Free at Last
Obama enjoys life after Pelosi.
Jan 31, 2011, Vol. 16, No. 19 • By TOD LINDBERG
Nancy Pelosi was an effective speaker, in the sense that she got things done and retained the trust of her caucus—sufficiently so that they were unwilling to ditch her even after the party’s epic loss in November. Pelosi as speaker was a hugely powerful figure in shaping outcomes in Washington; as minority leader, she simply is not.
Pelosi will still maintain some of the trappings of her former august station. She will still get invited to all the good meetings at the White House. She can be helpful to Obama by carrying his message to House Democrats and by refraining from opposing the White House despite her ideological leanings; an open rift between the minority leader and the White House makes for very ugly intra-party politics. But in 2009-2010, if Obama wanted to get anything done on Capitol Hill, he needed Pelosi, and he had the choice of either respecting the wishes of her caucus, or of provoking a confrontation that would split the party. Obama chose to accommodate.
A president makes such a choice in the knowledge that the Senate exerts a moderating influence on the passions of the House. Bills that pass the House en route to the Senate set a partisan benchmark; they rarely set the major terms of the final outcome. Unfortunately, the White House tends to end up associated with the more extreme partisan views of the House majority.
Accommodation with Pelosi pulled Obama away from the center he once commanded. Obama paid a price for this in the sharp drop in his approval ratings and then in his party’s loss of control of the House.
Did the Democrats “overreach”? Well, what goes by the name of “overreaching” is mostly the logic of the political process at work, albeit accompanied by extravagant rhetoric as well as after-the-fact rationalization to make the outcome appear to result from an overarching “political strategy.” It is, in fact, difficult not to overreach in such circumstances. It requires calculation, political will, and a stomach for intra-party conflict.
The political logic has changed. Republican control of the House not only liberates Obama from the leftward tug that was costing him dearly. It also pushes outcomes in the direction he needs to move in order to regain support in the center.
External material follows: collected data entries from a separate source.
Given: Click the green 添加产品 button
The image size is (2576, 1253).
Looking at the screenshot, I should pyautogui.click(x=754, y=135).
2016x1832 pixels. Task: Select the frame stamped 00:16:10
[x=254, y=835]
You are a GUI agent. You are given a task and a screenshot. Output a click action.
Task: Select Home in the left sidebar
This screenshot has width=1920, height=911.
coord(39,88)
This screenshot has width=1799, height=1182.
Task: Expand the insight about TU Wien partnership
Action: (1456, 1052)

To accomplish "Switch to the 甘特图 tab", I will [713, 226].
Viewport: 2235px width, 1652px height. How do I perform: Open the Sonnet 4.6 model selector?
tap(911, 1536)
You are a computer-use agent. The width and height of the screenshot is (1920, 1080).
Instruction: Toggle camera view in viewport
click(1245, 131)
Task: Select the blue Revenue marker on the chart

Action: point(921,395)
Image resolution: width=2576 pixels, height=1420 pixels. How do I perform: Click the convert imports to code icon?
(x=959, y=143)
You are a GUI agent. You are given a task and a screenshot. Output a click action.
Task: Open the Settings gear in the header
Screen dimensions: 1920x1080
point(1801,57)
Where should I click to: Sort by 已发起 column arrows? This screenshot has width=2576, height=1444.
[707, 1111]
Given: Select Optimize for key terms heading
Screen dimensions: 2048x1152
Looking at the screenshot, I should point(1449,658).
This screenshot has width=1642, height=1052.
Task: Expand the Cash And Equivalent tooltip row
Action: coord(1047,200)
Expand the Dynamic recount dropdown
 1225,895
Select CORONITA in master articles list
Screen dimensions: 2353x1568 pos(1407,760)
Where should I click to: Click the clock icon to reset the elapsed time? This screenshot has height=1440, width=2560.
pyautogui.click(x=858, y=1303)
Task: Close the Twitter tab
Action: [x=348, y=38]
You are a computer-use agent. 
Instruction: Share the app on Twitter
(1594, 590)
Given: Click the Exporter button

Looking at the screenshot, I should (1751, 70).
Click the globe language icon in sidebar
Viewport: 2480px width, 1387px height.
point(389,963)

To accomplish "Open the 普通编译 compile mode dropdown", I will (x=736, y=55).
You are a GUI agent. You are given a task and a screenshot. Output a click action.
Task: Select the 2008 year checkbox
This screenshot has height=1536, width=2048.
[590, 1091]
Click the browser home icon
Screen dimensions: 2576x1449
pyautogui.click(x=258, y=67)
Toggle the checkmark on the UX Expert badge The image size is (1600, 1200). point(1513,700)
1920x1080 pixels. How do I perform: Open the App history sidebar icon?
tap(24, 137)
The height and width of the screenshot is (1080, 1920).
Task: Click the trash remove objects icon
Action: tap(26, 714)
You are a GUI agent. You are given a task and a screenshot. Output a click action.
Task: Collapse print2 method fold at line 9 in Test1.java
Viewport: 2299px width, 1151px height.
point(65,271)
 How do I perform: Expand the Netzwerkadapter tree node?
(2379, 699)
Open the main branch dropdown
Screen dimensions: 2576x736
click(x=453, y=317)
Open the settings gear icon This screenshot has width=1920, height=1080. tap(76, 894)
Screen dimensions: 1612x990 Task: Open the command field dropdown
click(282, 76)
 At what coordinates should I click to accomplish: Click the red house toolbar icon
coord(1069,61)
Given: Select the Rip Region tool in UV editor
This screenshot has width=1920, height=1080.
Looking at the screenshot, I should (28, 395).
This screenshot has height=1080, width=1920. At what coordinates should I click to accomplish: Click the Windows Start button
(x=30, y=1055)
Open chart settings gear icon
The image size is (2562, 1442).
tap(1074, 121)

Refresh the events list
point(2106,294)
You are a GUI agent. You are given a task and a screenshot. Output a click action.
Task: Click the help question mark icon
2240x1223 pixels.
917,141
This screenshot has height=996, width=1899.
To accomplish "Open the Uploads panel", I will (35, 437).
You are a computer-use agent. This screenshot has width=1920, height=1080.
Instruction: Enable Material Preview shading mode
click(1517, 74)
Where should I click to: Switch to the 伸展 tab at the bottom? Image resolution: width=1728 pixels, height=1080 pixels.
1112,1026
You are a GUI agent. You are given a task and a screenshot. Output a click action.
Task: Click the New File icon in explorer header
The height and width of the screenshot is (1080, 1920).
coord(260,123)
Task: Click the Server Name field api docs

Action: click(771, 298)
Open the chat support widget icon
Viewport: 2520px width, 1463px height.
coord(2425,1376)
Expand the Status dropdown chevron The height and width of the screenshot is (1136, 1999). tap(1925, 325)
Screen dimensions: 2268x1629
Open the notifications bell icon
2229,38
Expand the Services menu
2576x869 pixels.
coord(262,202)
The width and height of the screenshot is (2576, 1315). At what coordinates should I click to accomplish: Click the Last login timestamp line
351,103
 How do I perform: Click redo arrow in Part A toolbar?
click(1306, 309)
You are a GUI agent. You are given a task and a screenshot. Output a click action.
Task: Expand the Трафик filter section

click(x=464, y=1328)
Now it looks like the White House is gearing up for an emphasis on deficit reduction. That makes sense in the current political environment, not so much in order to placate the Tea Party but because Obama can find common ground with House Republicans on the issue to the extent he is willing to tolerate spending cuts. House Democrats, meanwhile, will stew in the juices of powerlessness.
Obama owes liberal Democrats one large commitment: preventing the repeal of health care reform, the hill for which the majority sacrificed itself. He has the power to do exactly that through 2013. And now that Nancy Pelosi is sidelined, maybe until 2017.
Tod Lindberg, a research fellow at the Hoover Institution and editor of Policy Review, is a contributing editor to The Weekly Standard.